OBJECTIVE: Please write out every line of the records exactly as they appear, leaving out the pictures.

Some records
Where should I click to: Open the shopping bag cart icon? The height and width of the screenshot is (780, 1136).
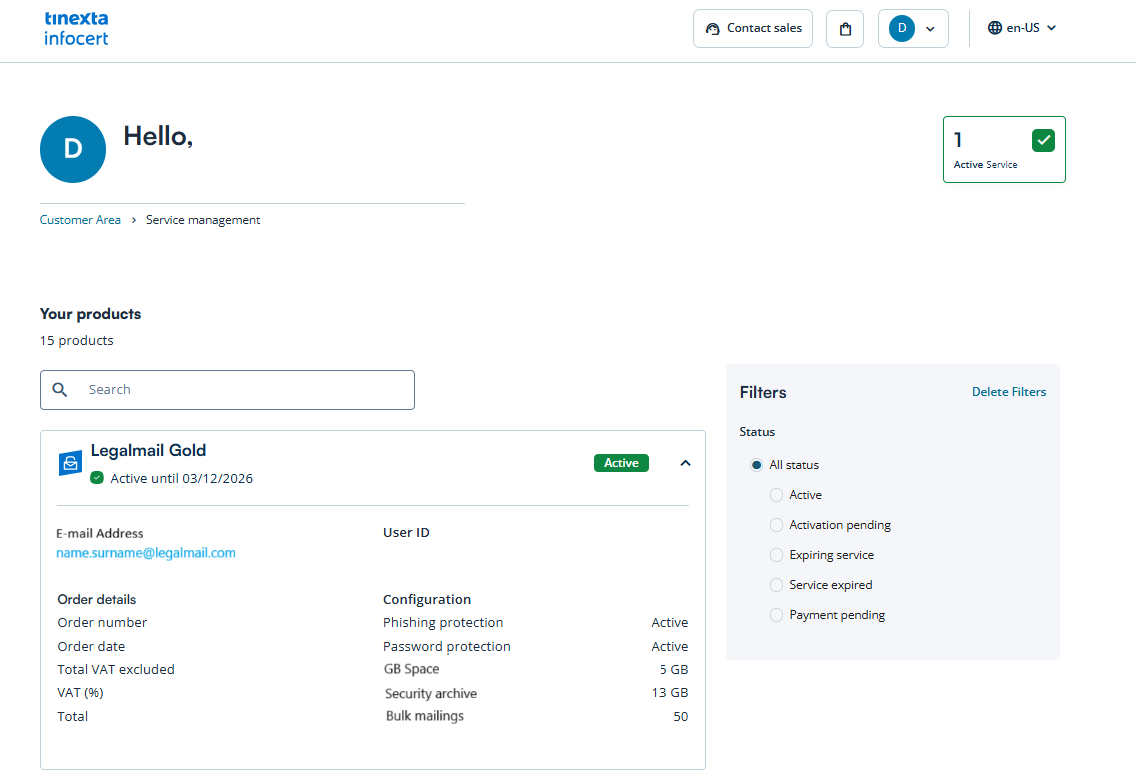point(845,29)
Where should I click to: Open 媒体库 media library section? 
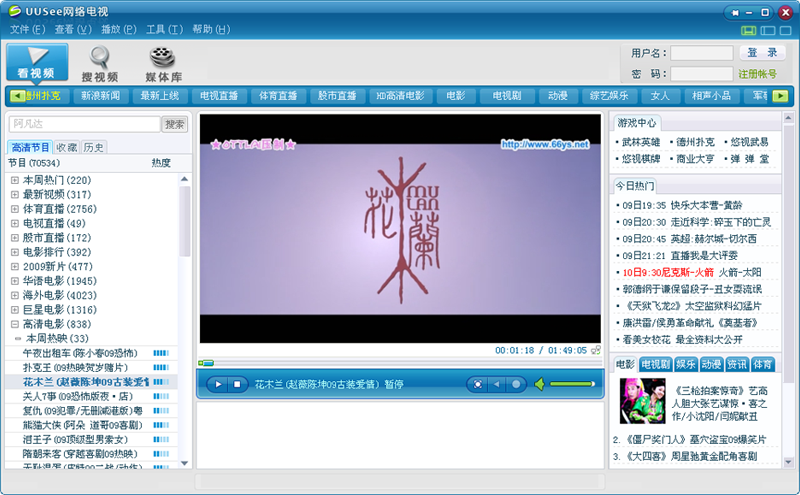[163, 62]
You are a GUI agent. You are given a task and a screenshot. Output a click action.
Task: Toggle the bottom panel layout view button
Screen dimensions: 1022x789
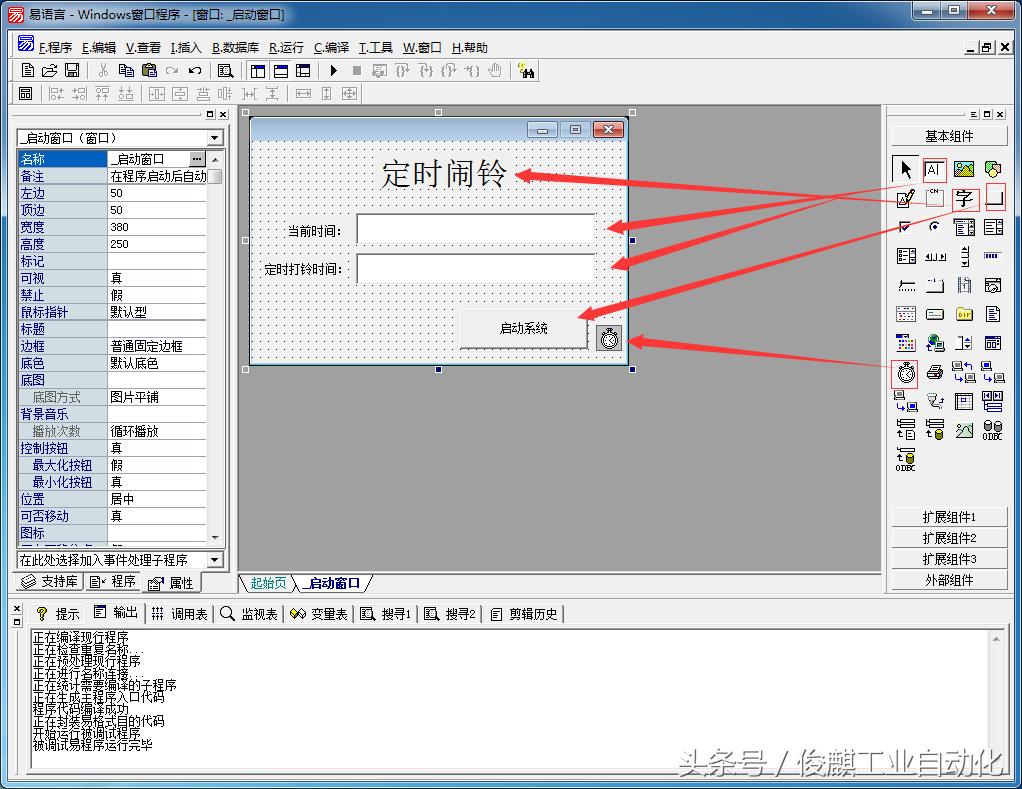281,71
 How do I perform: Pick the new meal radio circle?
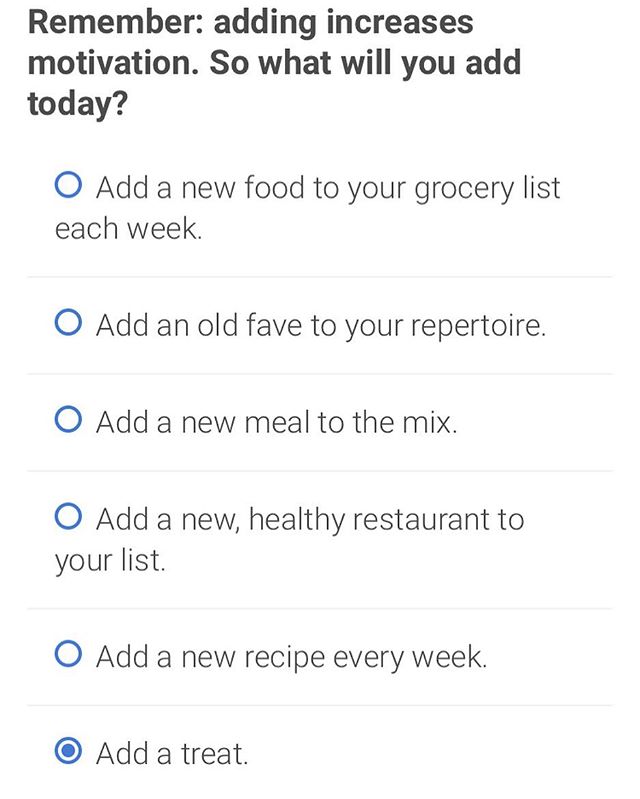68,419
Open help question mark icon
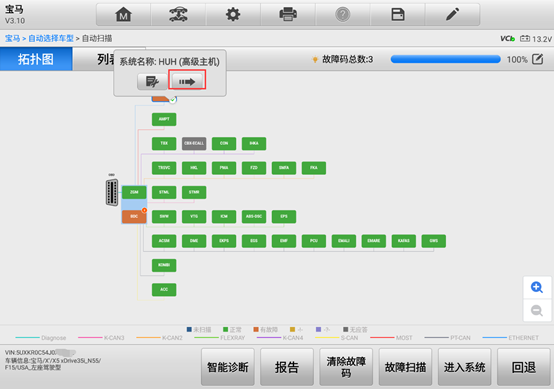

EXERCISE RESPONSE:
Where should I click to: Open the shopping bag cart icon? The height and width of the screenshot is (780, 1136).
point(845,29)
Where should I click to: Open 媒体库 media library section? 
[163, 62]
You are a GUI agent. You are given a task and a screenshot. Output a click action.
Task: Toggle the bottom panel layout view button
Screen dimensions: 1022x789
281,71
 How do I perform: Pick the new meal radio circle?
68,419
Open help question mark icon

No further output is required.